Marcello Mastroianni e Anita Ekberg |
Foi há 60 anos que Federico Fellini ganhou a Palma de Ouro, em Cannes, com La Dolce Vita: a sua visão da circulação social das imagens, longe de qualquer pitoresco, mantém uma perturbante actualidade — este texto foi publicado no Diário de Notícias (30 Maio).
A memória cinéfila vai-se transformando com a passagem do tempo. Verdade de La Palice: não será assim com todas as nossas memórias, das mais íntimas às que circulam pelo tecido social? No caso do cinema, tais transformações podem ser tanto mais paradoxais quanto, em princípio, os objectos existem, e persistem, tal como foram concebidos — cada filme regressa sempre conjugado no tempo presente. E cada reencontro pode ser tão desconcertante quanto fascinante.
O caso de La Dolce Vita, de Federico Fellini, é revelador. E também irredutível. Podemos citá-lo pelo título português, aliás em rigorosa tradução (A Doce Vida), mas necessitamos de usar o original para esclarecer a dimensão visceralmente italiana que o define.

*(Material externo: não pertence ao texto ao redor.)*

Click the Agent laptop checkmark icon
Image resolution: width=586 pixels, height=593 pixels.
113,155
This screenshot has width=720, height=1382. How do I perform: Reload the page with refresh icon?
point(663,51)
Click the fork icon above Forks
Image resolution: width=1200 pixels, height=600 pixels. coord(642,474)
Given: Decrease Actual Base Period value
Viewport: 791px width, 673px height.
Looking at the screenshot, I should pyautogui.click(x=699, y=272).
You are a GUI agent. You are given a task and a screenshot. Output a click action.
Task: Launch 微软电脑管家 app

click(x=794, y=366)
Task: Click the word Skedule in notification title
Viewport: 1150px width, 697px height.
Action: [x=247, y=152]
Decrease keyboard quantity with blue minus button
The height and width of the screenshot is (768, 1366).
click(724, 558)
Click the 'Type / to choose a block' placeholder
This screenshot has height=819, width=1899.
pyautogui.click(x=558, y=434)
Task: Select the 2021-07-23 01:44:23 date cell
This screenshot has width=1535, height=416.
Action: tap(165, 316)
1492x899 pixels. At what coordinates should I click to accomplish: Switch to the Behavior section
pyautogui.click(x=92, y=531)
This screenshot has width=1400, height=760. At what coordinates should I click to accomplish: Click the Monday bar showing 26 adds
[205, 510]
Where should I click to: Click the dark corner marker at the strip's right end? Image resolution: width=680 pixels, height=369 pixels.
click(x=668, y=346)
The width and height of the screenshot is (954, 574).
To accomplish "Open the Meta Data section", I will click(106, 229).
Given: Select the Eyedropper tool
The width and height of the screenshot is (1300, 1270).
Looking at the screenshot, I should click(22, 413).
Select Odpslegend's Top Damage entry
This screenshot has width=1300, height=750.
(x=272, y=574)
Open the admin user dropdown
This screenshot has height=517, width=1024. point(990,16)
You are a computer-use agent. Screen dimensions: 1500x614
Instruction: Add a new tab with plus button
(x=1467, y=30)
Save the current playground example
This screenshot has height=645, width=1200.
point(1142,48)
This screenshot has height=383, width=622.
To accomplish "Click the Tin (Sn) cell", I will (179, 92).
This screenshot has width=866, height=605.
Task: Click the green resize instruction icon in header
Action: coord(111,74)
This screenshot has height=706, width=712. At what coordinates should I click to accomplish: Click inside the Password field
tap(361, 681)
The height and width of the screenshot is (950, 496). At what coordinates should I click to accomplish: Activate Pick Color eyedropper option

Assinala-se agora uma efeméride plena de ressonâncias simbólicas. Foi, de facto, há 60 anos, portanto em 1960, por esta altura do ano, que La Dolce Vita se estreou no Festival de Cannes (era a 13ª edição), acabando por arrebatar a Palma de Ouro atribuída por um júri presidido por Georges Simenon. A Itália surgia ainda representada por A Aventura, de Michelangelo Antonioni, outra referência modelar das transformações por que estava a passar, não apenas a produção italiana, mas todo o cinema europeu.
O aspecto mais desconcertante da memória comum de La Dolce Vita decorre da caracterização mais ou menos “libertária” que, por vezes, automaticamente, se associa ao filme. A noção segundo a qual Fellini foi um hedonista que se limitou reflectir o “doce viver” da época, além de equívoca, favorece a ocultação da sua desencantada visão do desejo masculino. Por vezes assumindo a crueza primitiva da farsa — lembremos o seu admirável Casanova (1976), com Donald Sutherland —, Fellini foi um obstinado e obsessivo explorador de um tema mitológico que, convenhamos, nestes nossos tempos de tantas formas de crueldade, não pode estar na moda. A saber: a incompreensão masculina do enigma feminino.
Foi com La Dolce Vita que Fellini encontrou em Marcello Mastroianni uma elaborada projecção das suas euforias e depressões, numa aliança algo fantasmática que, além do mais, é exemplar na disponibilidade afectiva com que o actor trabalhou com alguns realizadores. A sua colaboração teria o momento mais emblemático em Oito e Meio (1963), para mais com Mastroianni a interpretar um cineasta, envolvendo ainda, por exemplo, um título com tanto de sonho como de pesadelo: A Cidade das Mulheres (1980).
Por estes dias disponível numa plataforma de streaming (Filmin), La Dolce Vita continua a ser um objecto de luminosa actualidade, por ele perpassando uma questão que, na sua contundência, não desapareceu do nosso quotidiano. Assim, é inevitável lembrar a sequência na Fonte de Trevi, em Roma, com Mastroianni e Anita Ekberg num jogo confessional de sedução, tradicionalmente citado como exemplo lendário do “erotismo” cinematográfico. Menos lembrado é o facto de a personagem de Ekberg, uma estrela sueca que chega a Itália (espelhando a imagem da própria actriz), servir a Fellini como pretexto para uma referência paralela aos fotógrafos mais intrusivos — é aqui, aliás, que nasce a palavra “paparazzi”. Tal actividade, recorde-se, não é estranha à personagem de Mastroianni, um repórter “social”, especialista em matérias escandalosas, mais ou menos desgostoso com a frivolidade do seu trabalho.
Vale a pena lembrar que o grande cinema europeu da época — ali ao lado, vivia-se a exuberância criativa da Nova Vaga francesa — estava longe de se esgotar na dimensão “experimental” a que, com frequência, é reduzido. Se cineastas como Jean-Luc Godard, em França, Carlos Saura, em Espanha, ou Tony Richardson, no Reino Unido, arriscavam novas linguagens, isso não era o efeito de uma qualquer abstracção formalista, já que envolvia uma procura de diferentes instrumentos narrativos para lidar com a realidade à sua volta. Com La Dolce Vita, Fellini anunciava-nos o vazio existencial de um mundo em que a mercantilização de muitas imagens pode, no limite, desligar-nos das singularidades dos seres humanos.